EXERCISE AIM: If a record holds a picture, please leave the picture out and copy the rest of the record exactly.

PROVIDED MATERIAL:
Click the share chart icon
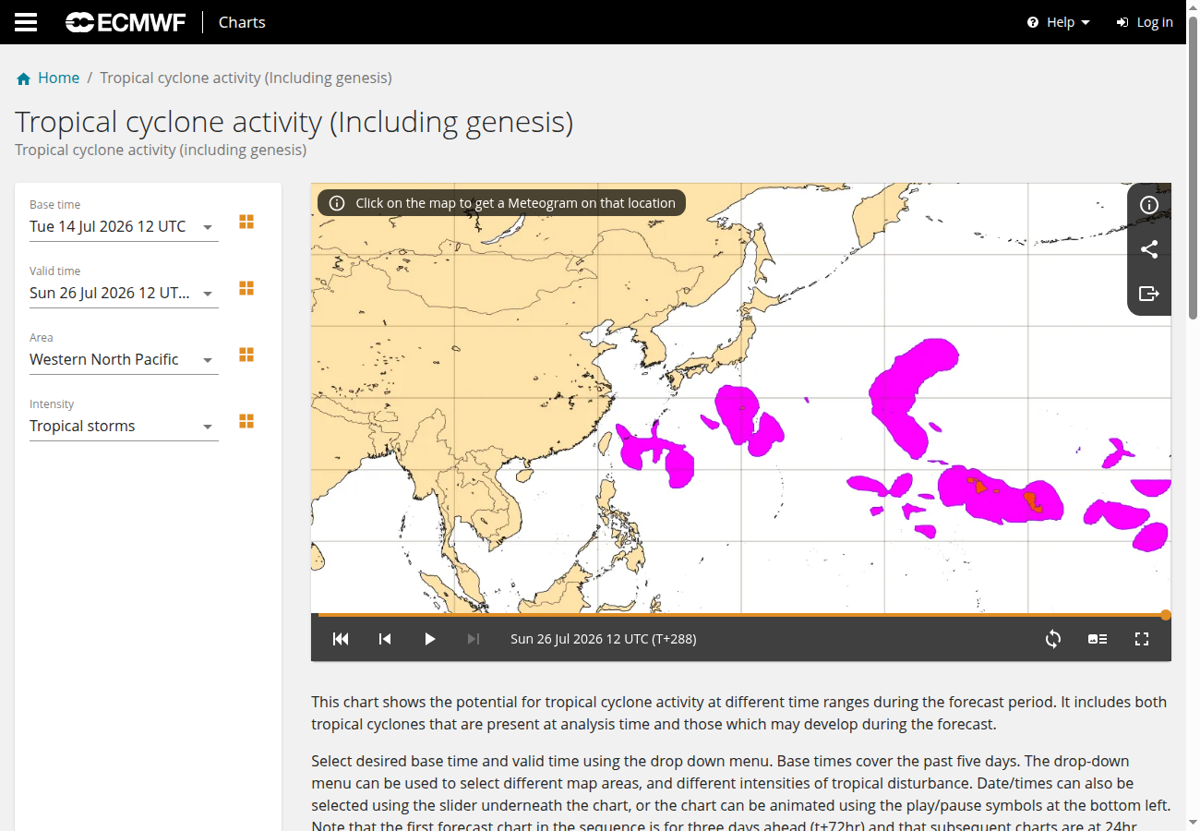The image size is (1200, 831). point(1149,249)
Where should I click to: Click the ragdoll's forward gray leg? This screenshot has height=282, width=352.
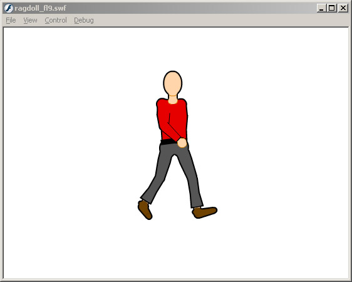pyautogui.click(x=190, y=177)
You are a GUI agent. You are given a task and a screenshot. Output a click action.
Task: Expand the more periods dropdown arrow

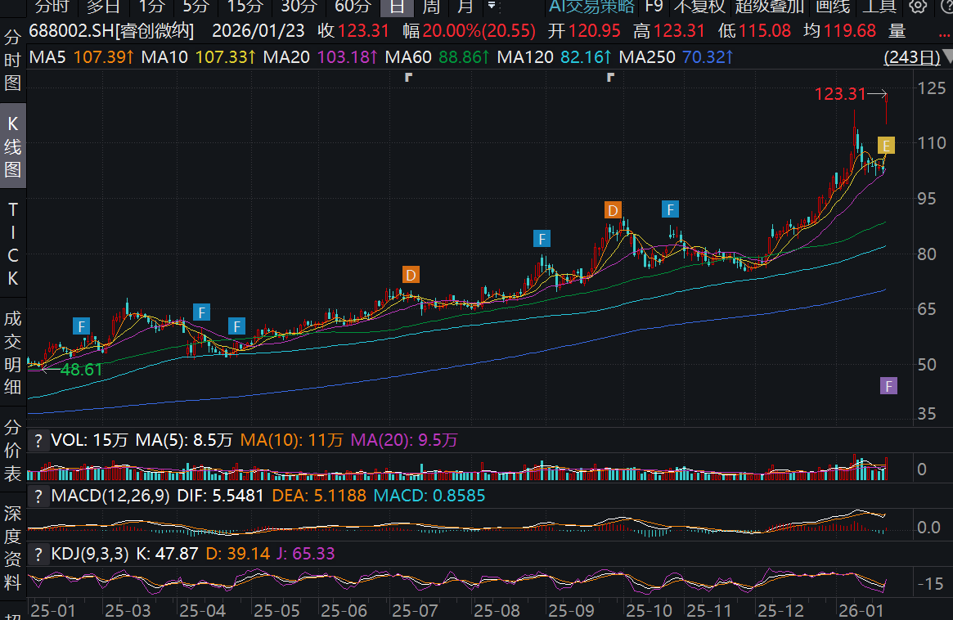pyautogui.click(x=491, y=7)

REPLY TO THE EXERCISE:
Click the share chart icon
The image size is (1200, 831). point(1149,249)
Where should I click to: Click the ragdoll's forward gray leg? This screenshot has height=282, width=352.
pyautogui.click(x=190, y=177)
You are a GUI agent. You are given a task and a screenshot. Output a click action.
Task: Expand the more periods dropdown arrow

pyautogui.click(x=491, y=7)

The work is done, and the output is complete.